» **Exercise prompt**:
The required output is all lines below that contain the word "Select".

======== Excerpted records

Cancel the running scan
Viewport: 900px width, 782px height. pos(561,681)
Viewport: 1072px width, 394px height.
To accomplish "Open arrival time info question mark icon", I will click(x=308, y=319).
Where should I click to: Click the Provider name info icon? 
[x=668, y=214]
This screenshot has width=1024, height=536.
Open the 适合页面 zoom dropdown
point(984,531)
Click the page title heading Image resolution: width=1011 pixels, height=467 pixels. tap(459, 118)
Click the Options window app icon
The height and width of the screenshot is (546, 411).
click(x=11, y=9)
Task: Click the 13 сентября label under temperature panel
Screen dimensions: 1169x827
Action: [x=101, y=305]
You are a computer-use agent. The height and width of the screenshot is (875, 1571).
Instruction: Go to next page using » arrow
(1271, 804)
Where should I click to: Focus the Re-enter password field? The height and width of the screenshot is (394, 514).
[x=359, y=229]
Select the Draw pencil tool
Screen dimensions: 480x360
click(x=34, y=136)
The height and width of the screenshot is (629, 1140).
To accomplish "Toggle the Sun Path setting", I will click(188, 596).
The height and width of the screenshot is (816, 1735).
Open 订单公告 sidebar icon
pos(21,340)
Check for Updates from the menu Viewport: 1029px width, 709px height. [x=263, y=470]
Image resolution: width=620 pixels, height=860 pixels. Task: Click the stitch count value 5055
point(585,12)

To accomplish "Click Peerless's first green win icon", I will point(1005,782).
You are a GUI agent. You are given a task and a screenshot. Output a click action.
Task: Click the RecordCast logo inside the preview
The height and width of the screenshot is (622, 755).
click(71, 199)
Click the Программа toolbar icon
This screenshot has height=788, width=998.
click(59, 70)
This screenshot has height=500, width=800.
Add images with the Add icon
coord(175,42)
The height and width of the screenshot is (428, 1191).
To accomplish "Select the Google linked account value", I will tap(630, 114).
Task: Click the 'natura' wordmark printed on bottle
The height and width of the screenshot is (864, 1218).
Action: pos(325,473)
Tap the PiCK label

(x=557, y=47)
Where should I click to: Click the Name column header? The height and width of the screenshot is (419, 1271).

================

» **Answer for this exercise**:
Select the Draw pencil tool
To accomplish "Select the Google linked account value", I will tap(630, 114).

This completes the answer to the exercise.